(Beginning of Material for this task)

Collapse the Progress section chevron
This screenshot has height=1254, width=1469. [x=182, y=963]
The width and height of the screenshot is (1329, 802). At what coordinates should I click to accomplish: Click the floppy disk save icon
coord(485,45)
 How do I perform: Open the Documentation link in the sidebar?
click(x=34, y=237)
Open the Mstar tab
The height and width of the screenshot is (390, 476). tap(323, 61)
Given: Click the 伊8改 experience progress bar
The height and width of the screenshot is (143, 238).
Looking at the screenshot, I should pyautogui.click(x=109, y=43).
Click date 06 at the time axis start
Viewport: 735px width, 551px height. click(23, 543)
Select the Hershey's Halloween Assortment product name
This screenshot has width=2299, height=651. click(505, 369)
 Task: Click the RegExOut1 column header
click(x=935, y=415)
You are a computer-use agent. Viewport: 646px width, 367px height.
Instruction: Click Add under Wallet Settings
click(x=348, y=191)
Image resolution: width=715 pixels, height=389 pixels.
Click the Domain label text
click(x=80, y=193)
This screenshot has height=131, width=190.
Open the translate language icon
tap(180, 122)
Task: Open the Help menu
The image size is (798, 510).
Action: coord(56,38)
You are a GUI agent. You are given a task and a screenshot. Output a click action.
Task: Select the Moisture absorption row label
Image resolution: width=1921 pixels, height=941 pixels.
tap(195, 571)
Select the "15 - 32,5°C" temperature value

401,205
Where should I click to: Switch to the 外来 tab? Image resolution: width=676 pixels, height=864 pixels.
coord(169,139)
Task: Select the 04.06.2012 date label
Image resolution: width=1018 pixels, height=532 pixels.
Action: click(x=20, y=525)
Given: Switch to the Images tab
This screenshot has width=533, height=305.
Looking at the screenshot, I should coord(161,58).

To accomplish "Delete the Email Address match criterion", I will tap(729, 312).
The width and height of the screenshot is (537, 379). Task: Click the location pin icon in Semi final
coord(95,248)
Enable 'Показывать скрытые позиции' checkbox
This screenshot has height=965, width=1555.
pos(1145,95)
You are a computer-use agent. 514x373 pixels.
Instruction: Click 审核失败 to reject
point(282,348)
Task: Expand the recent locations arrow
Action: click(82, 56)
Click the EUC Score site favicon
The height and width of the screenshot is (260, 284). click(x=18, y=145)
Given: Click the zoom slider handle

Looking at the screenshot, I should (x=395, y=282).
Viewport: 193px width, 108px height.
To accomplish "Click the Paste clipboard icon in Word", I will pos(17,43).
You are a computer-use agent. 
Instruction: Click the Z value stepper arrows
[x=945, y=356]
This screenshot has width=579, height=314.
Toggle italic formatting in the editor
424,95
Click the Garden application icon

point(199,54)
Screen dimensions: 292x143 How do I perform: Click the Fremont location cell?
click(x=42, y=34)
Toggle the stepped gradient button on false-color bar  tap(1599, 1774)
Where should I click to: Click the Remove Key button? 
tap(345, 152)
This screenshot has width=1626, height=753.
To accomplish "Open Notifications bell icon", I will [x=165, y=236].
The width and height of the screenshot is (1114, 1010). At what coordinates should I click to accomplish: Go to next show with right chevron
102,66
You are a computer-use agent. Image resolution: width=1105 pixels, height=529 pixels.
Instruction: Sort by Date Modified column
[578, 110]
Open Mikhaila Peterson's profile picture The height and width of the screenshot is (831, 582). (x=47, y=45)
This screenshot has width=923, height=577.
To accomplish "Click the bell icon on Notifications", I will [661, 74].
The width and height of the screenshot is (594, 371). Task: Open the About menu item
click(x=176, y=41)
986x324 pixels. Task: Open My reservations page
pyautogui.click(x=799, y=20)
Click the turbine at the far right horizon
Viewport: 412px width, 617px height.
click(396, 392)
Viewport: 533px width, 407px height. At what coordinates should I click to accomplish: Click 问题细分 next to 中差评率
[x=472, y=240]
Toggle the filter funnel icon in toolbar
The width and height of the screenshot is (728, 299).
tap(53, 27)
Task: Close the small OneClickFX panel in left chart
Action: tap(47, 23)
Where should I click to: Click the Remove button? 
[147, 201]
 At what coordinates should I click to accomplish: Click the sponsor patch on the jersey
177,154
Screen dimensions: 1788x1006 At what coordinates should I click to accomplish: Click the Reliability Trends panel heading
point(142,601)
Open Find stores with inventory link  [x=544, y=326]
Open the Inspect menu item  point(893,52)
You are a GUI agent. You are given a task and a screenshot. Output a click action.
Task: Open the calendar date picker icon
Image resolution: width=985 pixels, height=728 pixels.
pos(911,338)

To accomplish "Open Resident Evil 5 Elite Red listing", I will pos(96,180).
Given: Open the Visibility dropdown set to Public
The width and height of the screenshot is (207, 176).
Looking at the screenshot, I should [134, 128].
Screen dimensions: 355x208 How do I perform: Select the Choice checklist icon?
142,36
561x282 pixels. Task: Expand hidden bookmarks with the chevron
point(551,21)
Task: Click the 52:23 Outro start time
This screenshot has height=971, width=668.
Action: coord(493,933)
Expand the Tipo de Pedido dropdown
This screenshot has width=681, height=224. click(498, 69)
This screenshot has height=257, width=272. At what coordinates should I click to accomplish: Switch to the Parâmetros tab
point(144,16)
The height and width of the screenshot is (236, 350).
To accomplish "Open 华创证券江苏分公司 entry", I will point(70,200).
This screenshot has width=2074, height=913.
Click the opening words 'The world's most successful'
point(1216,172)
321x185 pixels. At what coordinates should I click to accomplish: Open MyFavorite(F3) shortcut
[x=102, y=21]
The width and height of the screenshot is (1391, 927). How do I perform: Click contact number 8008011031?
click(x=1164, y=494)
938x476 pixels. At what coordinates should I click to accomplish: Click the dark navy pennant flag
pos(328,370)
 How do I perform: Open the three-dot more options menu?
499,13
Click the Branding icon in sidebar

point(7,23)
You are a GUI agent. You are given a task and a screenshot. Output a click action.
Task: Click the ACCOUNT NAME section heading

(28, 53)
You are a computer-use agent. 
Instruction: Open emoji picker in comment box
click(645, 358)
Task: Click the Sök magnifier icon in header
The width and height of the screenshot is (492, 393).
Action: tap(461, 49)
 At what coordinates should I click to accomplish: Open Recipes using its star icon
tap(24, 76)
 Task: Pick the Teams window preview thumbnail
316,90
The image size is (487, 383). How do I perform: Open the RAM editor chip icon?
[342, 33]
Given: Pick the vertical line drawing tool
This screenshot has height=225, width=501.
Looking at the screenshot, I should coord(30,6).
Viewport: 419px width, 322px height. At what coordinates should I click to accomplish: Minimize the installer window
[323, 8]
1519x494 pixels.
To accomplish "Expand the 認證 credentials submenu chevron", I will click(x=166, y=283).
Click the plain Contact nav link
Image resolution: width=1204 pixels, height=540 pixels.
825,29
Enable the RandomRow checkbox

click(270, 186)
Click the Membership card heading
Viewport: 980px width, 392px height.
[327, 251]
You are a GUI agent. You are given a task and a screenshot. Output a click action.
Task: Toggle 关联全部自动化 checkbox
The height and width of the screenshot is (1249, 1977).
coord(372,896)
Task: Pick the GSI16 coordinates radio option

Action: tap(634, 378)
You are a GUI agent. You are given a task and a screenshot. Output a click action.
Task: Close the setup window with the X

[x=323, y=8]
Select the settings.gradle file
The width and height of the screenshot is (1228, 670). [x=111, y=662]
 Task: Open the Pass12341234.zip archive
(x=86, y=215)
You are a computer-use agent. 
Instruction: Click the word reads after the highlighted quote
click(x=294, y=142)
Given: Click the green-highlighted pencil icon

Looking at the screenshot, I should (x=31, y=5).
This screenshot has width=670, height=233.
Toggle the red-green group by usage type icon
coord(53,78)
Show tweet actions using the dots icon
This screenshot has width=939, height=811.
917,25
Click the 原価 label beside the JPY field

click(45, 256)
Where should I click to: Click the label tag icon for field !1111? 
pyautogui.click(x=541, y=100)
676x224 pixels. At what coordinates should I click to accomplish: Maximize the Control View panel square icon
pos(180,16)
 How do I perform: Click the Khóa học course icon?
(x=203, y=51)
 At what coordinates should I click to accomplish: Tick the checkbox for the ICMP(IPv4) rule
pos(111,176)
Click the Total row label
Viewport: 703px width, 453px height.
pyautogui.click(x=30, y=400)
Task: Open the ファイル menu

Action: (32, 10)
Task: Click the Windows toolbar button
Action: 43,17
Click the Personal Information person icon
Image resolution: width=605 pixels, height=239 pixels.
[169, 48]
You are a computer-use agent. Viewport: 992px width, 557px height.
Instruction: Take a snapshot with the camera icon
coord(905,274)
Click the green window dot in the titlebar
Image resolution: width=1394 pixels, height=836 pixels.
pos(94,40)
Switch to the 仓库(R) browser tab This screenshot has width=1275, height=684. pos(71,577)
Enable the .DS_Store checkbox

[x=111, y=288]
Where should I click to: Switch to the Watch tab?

(End of Material for this task)

What to work on: Copy out, exactly and alone, the lines of the entries above between the ones holding "Given: Click the green-highlighted" and "Show tweet actions using the dots icon", inclusive.

Your solution:
Given: Click the green-highlighted pencil icon

Looking at the screenshot, I should (x=31, y=5).
This screenshot has width=670, height=233.
Toggle the red-green group by usage type icon
coord(53,78)
Show tweet actions using the dots icon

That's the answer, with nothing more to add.